TRY IT => The response should consist of the records that follow, printed exactly.

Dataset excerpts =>
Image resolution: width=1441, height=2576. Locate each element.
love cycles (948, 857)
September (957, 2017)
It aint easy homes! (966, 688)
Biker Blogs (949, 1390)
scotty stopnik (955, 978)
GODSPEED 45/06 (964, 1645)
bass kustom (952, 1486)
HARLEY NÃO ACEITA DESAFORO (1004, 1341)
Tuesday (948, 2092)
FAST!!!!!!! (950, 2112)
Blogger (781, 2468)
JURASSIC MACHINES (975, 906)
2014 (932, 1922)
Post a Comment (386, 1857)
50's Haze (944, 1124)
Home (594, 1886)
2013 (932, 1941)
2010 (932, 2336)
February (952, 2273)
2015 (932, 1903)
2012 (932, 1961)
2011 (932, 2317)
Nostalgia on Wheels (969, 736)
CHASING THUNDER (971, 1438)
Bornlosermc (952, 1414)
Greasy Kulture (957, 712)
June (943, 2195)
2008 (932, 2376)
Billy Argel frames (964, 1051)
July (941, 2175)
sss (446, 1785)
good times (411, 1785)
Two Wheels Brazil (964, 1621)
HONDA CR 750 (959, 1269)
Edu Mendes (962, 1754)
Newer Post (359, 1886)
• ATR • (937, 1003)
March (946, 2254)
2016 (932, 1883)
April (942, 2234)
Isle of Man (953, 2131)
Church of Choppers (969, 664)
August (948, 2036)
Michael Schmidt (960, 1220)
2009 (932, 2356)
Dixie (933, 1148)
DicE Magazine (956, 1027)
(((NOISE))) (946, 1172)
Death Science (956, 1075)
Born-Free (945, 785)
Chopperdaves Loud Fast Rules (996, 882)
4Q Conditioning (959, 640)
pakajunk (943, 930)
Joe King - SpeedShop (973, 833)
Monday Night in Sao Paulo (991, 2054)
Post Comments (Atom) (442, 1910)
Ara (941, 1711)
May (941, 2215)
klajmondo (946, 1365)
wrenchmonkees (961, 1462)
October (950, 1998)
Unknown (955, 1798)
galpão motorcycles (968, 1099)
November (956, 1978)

WORKED SOLUTION =>
Image resolution: width=1441, height=2576. Locate each element.
love cycles (948, 857)
September (957, 2017)
It aint easy homes! (966, 688)
Biker Blogs (949, 1390)
scotty stopnik (955, 978)
GODSPEED 45/06 (964, 1645)
bass kustom (952, 1486)
HARLEY NÃO ACEITA DESAFORO (1004, 1341)
Tuesday (948, 2092)
FAST!!!!!!! (950, 2112)
Blogger (781, 2468)
JURASSIC MACHINES (975, 906)
2014 (932, 1922)
Post a Comment (386, 1857)
50's Haze (944, 1124)
Home (594, 1886)
2013 (932, 1941)
2010 (932, 2336)
February (952, 2273)
2015 (932, 1903)
2012 (932, 1961)
2011 (932, 2317)
Nostalgia on Wheels (969, 736)
CHASING THUNDER (971, 1438)
Bornlosermc (952, 1414)
Greasy Kulture (957, 712)
June (943, 2195)
2008 (932, 2376)
Billy Argel frames (964, 1051)
July (941, 2175)
sss (446, 1785)
good times (411, 1785)
Two Wheels Brazil (964, 1621)
HONDA CR 750 (959, 1269)
Edu Mendes (962, 1754)
Newer Post (359, 1886)
• ATR • (937, 1003)
March (946, 2254)
2016 (932, 1883)
April (942, 2234)
Isle of Man (953, 2131)
Church of Choppers (969, 664)
August (948, 2036)
Michael Schmidt (960, 1220)
2009 (932, 2356)
Dixie (933, 1148)
DicE Magazine (956, 1027)
(((NOISE))) (946, 1172)
Death Science (956, 1075)
Born-Free (945, 785)
Chopperdaves Loud Fast Rules (996, 882)
4Q Conditioning (959, 640)
pakajunk (943, 930)
Joe King - SpeedShop (973, 833)
Monday Night in Sao Paulo (991, 2054)
Post Comments (Atom) (442, 1910)
Ara (941, 1711)
May (941, 2215)
klajmondo (946, 1365)
wrenchmonkees (961, 1462)
October (950, 1998)
Unknown (955, 1798)
galpão motorcycles (968, 1099)
November (956, 1978)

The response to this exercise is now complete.